Weil ich also jemand bin, der andere kränkt, verletzt, ihnen Unrecht tut oder ihnen zumindest nicht gerecht wird, muss ich lernen, Verständnis für diese menschliche Grundgegebenheit zu entwickeln – und zwar nicht abstrakt, sondern jeweils dort, wo sie mir begegnet. Das heißt aber: Ich muss lernen zu vergeben, konkret in meinem Alltagsleben.
Und dann eröffnet sich plötzlich eine neue Erfahrung: Wer wirklich vergeben kann – besser wäre zu sagen: vergeben darf –, der erlebt eine Art Befreiung. Er entdeckt: Ich bin nicht mehr von den äußeren Umständen bestimmt, ich habe einen inneren Freiraum. Ich muss nicht mit meinen Gedanken dauernd im Kreis rennen, den anderen immer wieder geistig in Gespräche verwickeln, ihm Vorhaltungen machen, meine Kränkung in Gedanken fortgesetzt wieder erleben, mich elend fühlen. Sicher, das Unrecht ist geschehen. Es ist jetzt Teil meiner Geschichte. Aber ich lasse mich davon nicht unterdrücken. Ich will dem anderen vergeben – egal, was er tut.
Das ist der notwendige erste Schritt. Ihn können wir setzen. Und der Herr selbst ist es, der uns dann die Bürde des Grolls, des Zorns, des Selbstmitleids von den Schultern nimmt. Besonders intensiv durfte ich das vor vielen Jahren erleben, als ich nach längeren Auseinandersetzungen von meinem Arbeitsplatz, der mir sehr viel bedeutete, scheiden musste. Monate der inneren Zerrissenheit, des Gekränkt-Seins, des Zorns, usw... waren die Folge. Meine Gedankenwelt verkrümmte sich um das, was ich als Unrecht erlebt hatte. Immer wieder nahm ich neue Anläufe zu vergeben. Ich wusste ja, was in der Heiligen Schrift für solche Fälle steht. So war die Bereitschaft zu vergeben zwar einerseits vorhanden, sie wurde aber von Rückfällen in Ärger und Kränkung abgelöst. Anderen mein Leid zu klagen, half kaum. Im Gegenteil: Meist vergrößerte es das Gefühl, ungerecht behandelt worden zu sein.
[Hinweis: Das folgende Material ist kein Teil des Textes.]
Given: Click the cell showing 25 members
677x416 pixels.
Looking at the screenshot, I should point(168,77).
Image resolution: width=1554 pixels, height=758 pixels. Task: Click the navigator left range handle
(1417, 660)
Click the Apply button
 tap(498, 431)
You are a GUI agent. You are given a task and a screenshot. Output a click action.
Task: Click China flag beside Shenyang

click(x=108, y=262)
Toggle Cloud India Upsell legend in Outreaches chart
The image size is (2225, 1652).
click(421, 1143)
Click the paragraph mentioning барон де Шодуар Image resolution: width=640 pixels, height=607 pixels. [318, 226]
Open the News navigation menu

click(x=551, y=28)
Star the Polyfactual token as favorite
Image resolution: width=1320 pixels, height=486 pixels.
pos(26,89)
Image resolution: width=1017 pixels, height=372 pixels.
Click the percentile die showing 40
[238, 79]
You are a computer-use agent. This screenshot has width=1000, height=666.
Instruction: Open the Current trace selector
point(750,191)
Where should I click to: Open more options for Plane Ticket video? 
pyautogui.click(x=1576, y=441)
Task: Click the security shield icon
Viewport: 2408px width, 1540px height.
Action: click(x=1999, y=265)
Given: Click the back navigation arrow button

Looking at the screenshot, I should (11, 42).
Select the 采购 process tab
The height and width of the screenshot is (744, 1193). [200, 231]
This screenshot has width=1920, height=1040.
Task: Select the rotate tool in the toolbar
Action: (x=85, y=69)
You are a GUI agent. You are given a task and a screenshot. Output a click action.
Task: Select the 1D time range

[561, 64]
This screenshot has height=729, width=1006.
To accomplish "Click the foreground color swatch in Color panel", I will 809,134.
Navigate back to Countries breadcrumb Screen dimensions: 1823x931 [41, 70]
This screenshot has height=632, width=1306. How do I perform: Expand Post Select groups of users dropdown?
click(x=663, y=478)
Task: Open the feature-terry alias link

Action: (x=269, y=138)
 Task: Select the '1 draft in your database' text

Und dann die Befreiung: Sie kam vollkommen überraschend über mich. Ich stand am Fenster im Zug Richtung Klagenfurt, schaute auf das Zollfeld vor mir – und plötzlich war Vergebung da: Eine Stein fiel mir vom Herzen – welche Befreiung! Wäre ich nicht im Zug gewesen, ich hätte laut gejubelt. Aller Groll war verflogen, einfach weg – und er ist nie mehr wiedergekommen. Der Herr hatte meine Bitte erhört.
Damals wurde mir klar: Die wahre Vergebung wirkt Gott. Vergeben zu können, ist ein Geschenk Gottes, um das wir Ihn anflehen dürfen und sollen. Und Er wird uns im rechten Moment die Freiheit schenken.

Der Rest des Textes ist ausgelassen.